(Stored items)
_____
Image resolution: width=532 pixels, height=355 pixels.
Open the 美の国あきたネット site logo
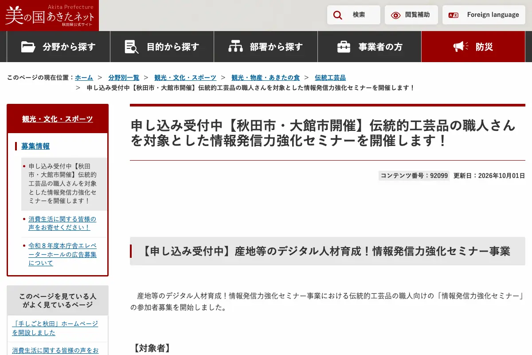tap(50, 16)
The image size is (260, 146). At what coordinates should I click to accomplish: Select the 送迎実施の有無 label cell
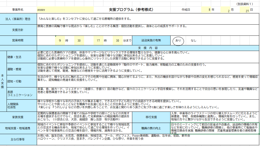tap(151, 41)
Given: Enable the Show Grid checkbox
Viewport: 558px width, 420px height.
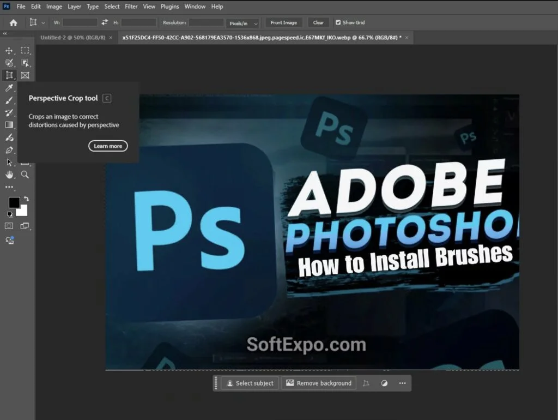Looking at the screenshot, I should coord(338,22).
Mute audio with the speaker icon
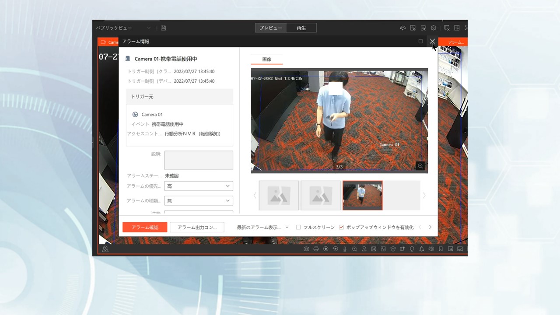The height and width of the screenshot is (315, 560). coord(431,249)
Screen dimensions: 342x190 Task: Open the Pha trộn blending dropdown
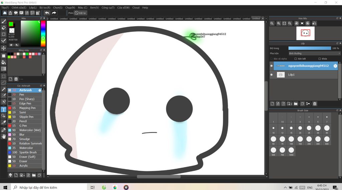click(x=314, y=53)
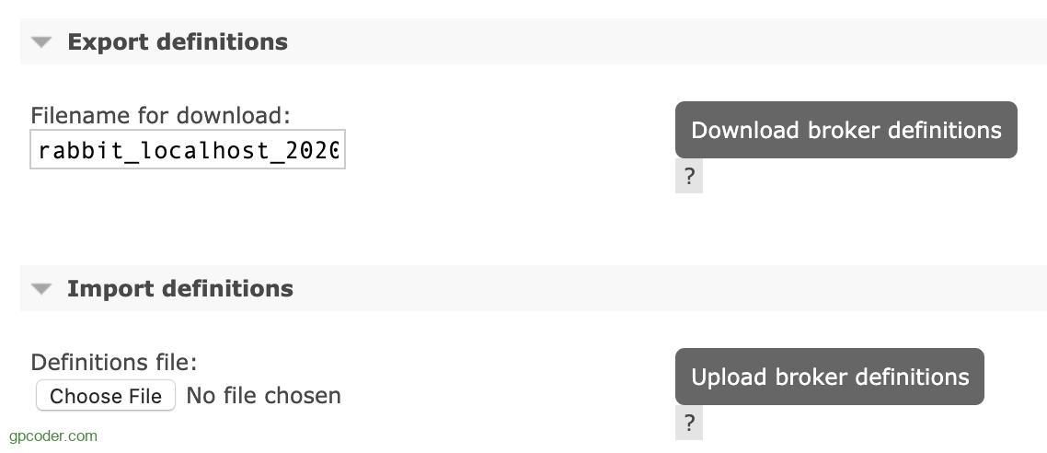Focus the filename for download input field
This screenshot has width=1047, height=453.
(x=188, y=149)
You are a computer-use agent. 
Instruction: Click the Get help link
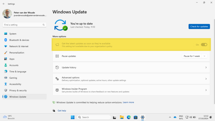[x=62, y=111]
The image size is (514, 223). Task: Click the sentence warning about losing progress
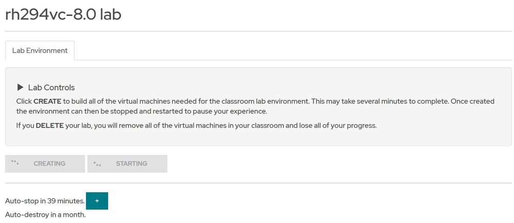pos(206,125)
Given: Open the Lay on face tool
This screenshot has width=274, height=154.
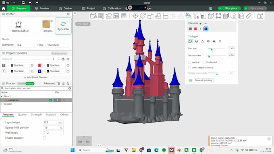Looking at the screenshot, I should coord(158,16).

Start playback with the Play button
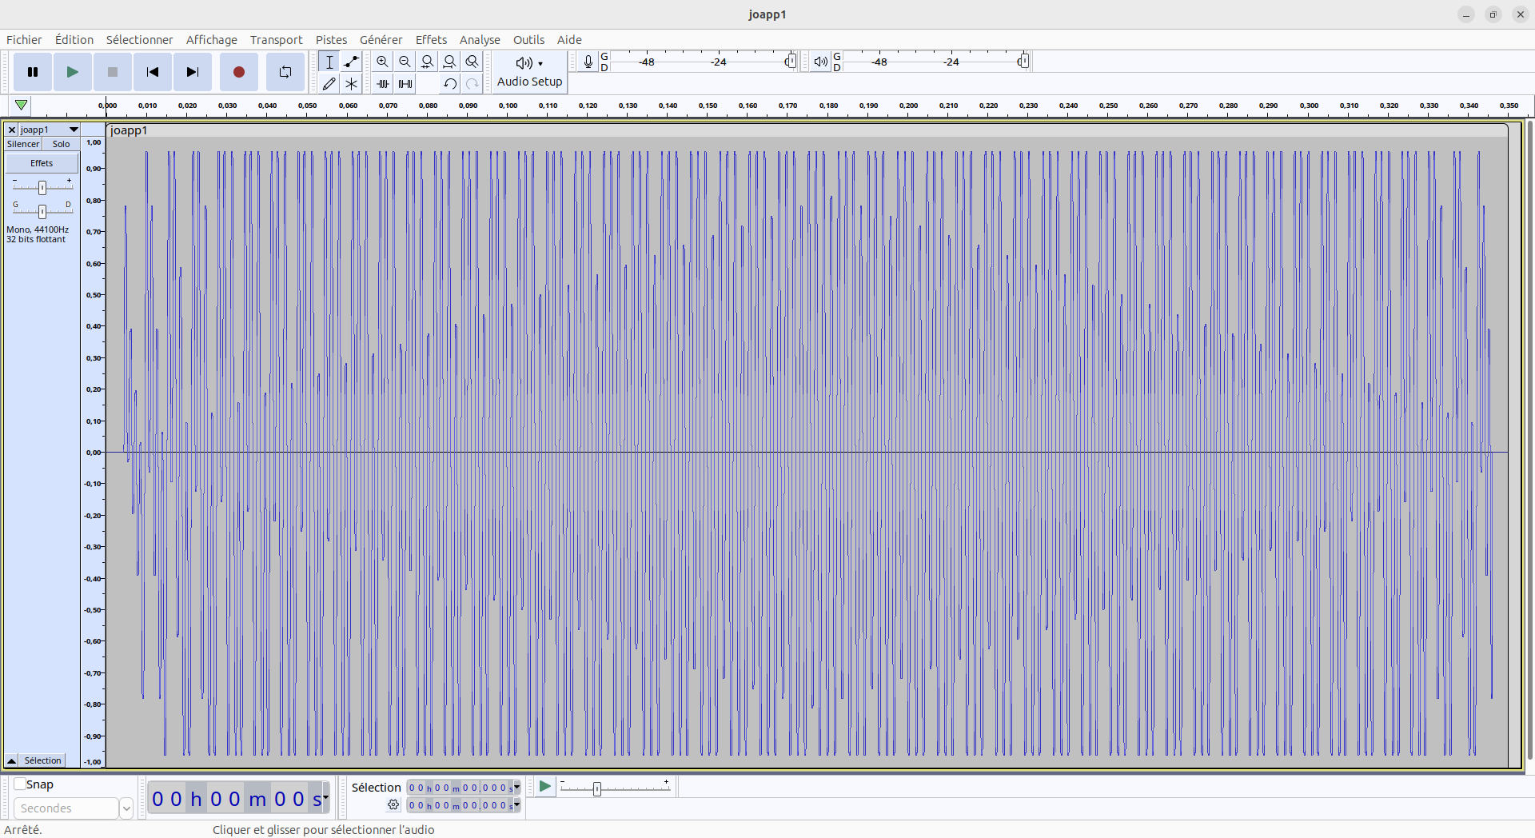pyautogui.click(x=72, y=72)
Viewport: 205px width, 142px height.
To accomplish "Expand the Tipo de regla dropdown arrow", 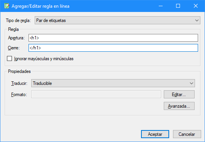I will (197, 20).
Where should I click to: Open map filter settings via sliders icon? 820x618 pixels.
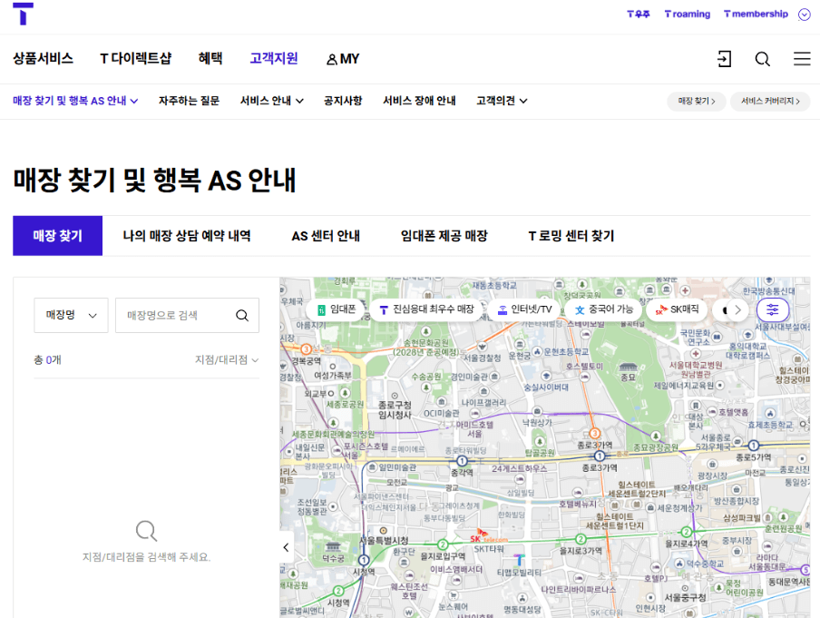[772, 309]
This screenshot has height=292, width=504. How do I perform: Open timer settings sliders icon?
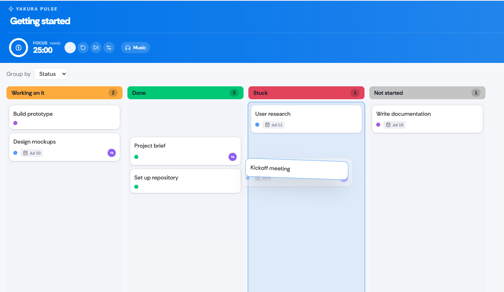tap(109, 48)

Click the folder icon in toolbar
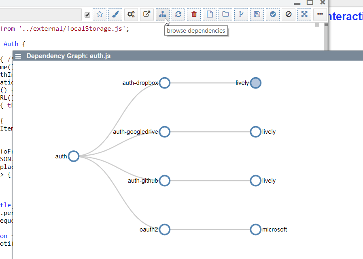[x=225, y=15]
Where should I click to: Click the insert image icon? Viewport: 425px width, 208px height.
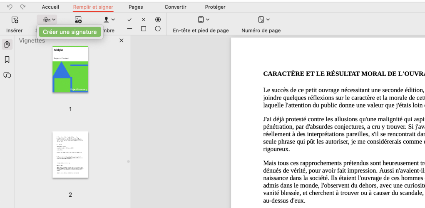(78, 20)
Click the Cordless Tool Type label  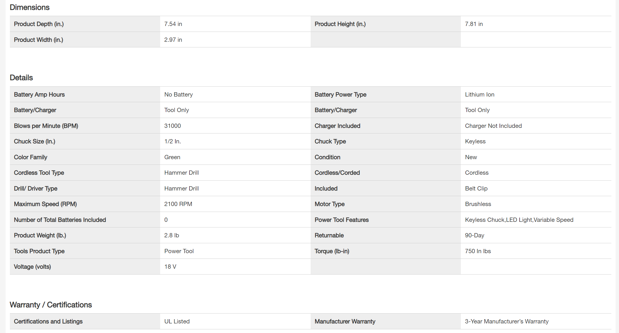39,173
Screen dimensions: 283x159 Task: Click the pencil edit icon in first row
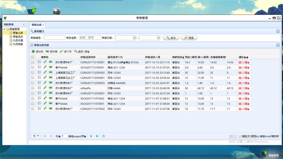[x=45, y=62]
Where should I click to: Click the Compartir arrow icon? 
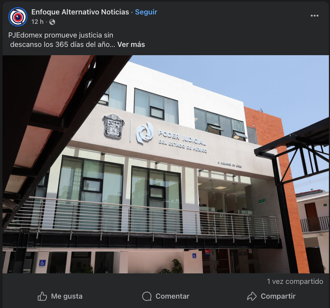pos(252,296)
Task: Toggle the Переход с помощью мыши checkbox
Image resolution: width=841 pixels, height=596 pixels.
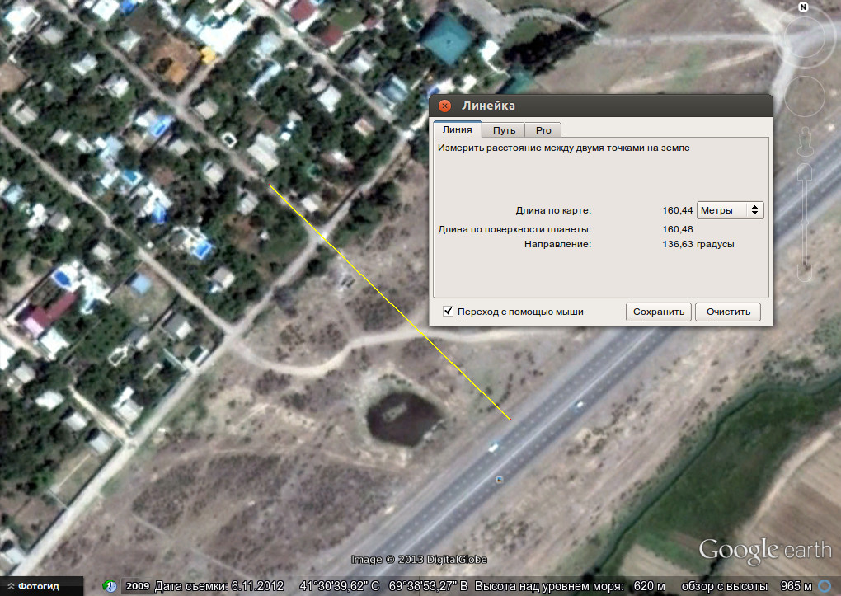Action: [x=449, y=311]
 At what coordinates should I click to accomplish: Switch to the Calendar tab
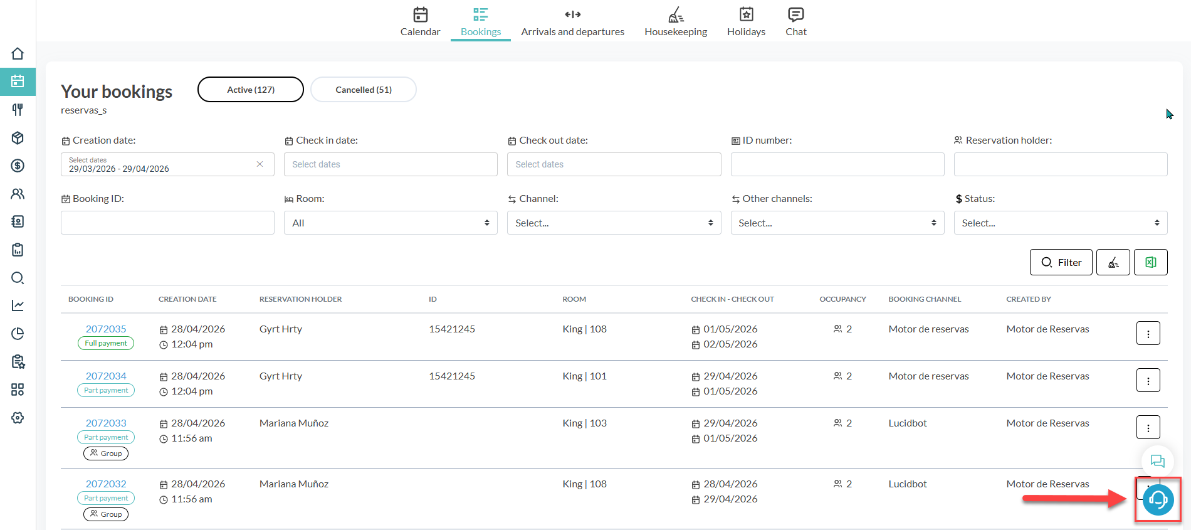click(x=420, y=21)
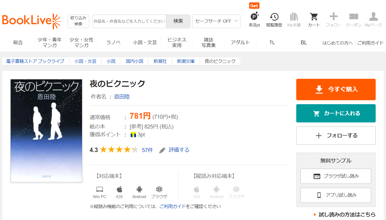
Task: Toggle follow with フォローする button
Action: point(336,135)
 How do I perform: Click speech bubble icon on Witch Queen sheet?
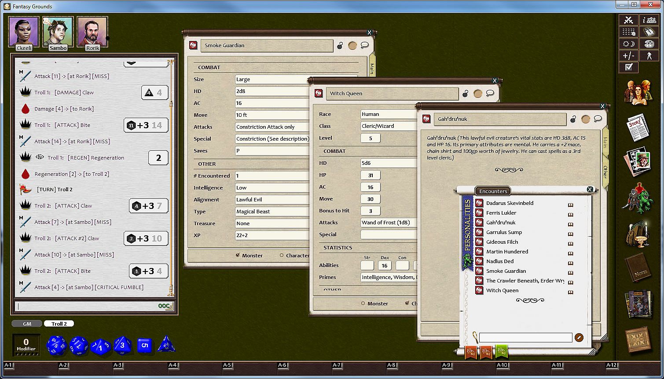coord(490,93)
_____
* _What to do_: I need the lines from the one holding "Where should I click to: Click the Compartir" through the last line of the entries set down exactly, with every picture left out.

* _Answer area_:
Where should I click to: Click the Compartir arrow icon? 
pos(252,296)
Task: Toggle the Переход с помощью мыши checkbox
Image resolution: width=841 pixels, height=596 pixels.
Action: [x=449, y=311]
 At what coordinates should I click to accomplish: Switch to the Calendar tab
click(x=420, y=21)
Task: Toggle follow with フォローする button
Action: point(336,135)
 How do I perform: Click speech bubble icon on Witch Queen sheet?
coord(490,93)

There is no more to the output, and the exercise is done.